Nursing Interventions

  • Administer medications by the prescribed route only; route changes alter absorption and pharmacokinetics.
  • Time drug administration relative to food or other medications as specified, since these factors affect absorption.
  • Monitor for signs of drug accumulation (toxicity) in patients with impaired renal or hepatic function.
  • Educate patients that individual responses to medications vary and that prescribers may need to adjust doses based on their personal response.
  • When a patient reports a new or unexpected effect: determine whether it is a known side effect (monitor, educate, reassure if tolerable) or a potentially serious adverse effect (withhold drug, notify prescriber, document, report to pharmacy per agency policy).
  • Verify all drug doses are within the recommended safe dosage range for the patient’s current status, taking potency and weight into account.

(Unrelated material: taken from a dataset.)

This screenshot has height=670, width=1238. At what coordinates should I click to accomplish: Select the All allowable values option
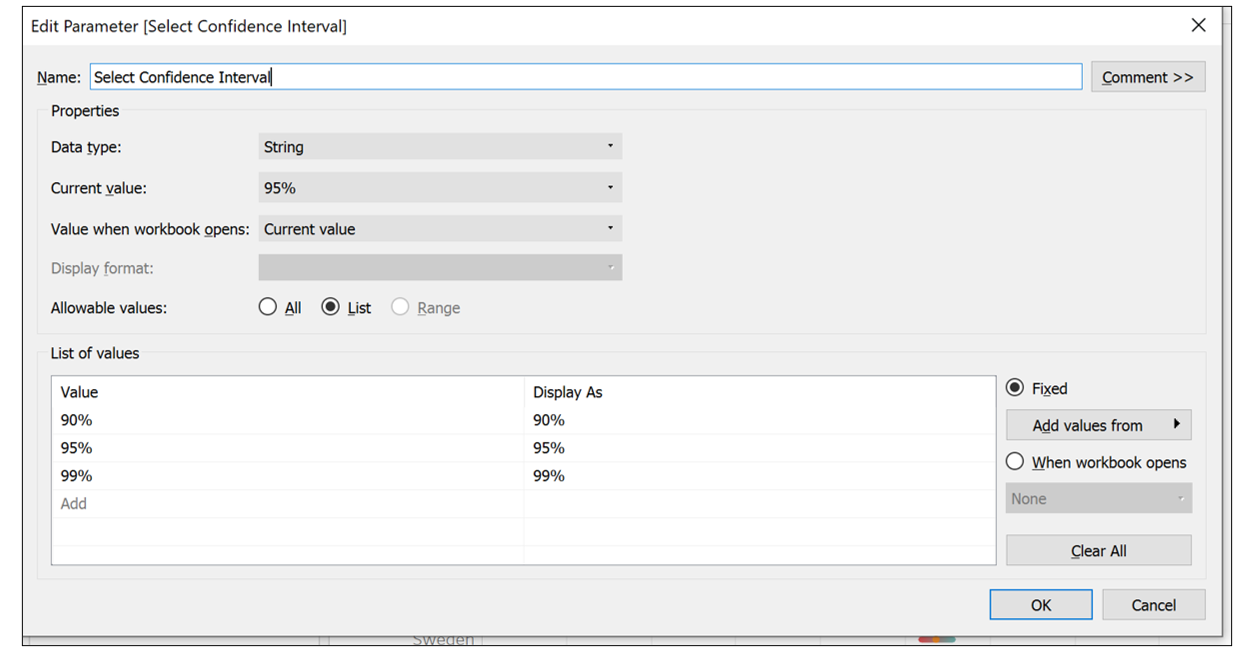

Organ Impairment and Drug Accumulation

Impaired metabolism (hepatic dysfunction) or impaired excretion (renal dysfunction) can cause drug accumulation and toxicity even at standard doses. Enhanced monitoring and dose adjustment are essential.

Pharmacology

Pharmacokinetic StageClinical RelevanceNursing Implication
AbsorptionRoute determines speed and completeness of drug entryIV administration produces the fastest onset; oral is subject to GI and hepatic factors
DistributionDrug spreads to tissues based on blood flow and solubilityTarget-organ effects depend on distribution reaching the site of action
MetabolismLiver breaks down most drugsHepatic impairment slows metabolism and raises drug levels
ExcretionKidneys eliminate most drug metabolitesRenal impairment delays elimination and increases toxicity risk

Clinical Judgment Application

Clinical Scenario

A patient prescribed an oral analgesic reports that the medication “doesn’t seem to work as well” as when they received the same drug intravenously after surgery.

  • Recognize Cues: Reduced effectiveness of oral versus IV formulation of the same drug.
  • Analyze Cues: Oral drugs undergo absorption through the GI tract and initial hepatic metabolism before reaching systemic circulation, reducing the amount of active drug available (lower bioavailability) compared to IV.
  • Prioritize Hypotheses: Route-dependent difference in bioavailability is the most likely explanation.
  • Generate Solutions: Clarify that oral doses are often prescribed higher than IV doses to account for lower bioavailability; report persistent inadequate pain relief for prescriber reassessment.
  • Take Action: Document patient’s report, reassess pain, and notify prescriber if inadequate relief continues.
  • Evaluate Outcomes: Pain is adequately managed with an adjusted approach; patient understands why route affects drug effect.

Self-Check

  1. Name the four stages of pharmacokinetics in order.
  2. A patient with kidney disease is prescribed a renally excreted antibiotic. Which pharmacokinetic stage is most affected, and what is the clinical risk?
  3. Two patients receive the same opioid dose and have very different pain relief outcomes. How does pharmacogenetics explain this variation?
  4. A patient receives naloxone after a morphine overdose. Is naloxone an agonist or antagonist at the opioid receptor? What clinical effect does this produce?
  5. A patient receiving ciprofloxacin reports severe right heel pain. What type of drug effect is this, and what action should the nurse take?
  6. Metoprolol is described as a selective beta-1 blocker, while propranolol is nonselective. What additional side effect risk does propranolol carry that metoprolol does not?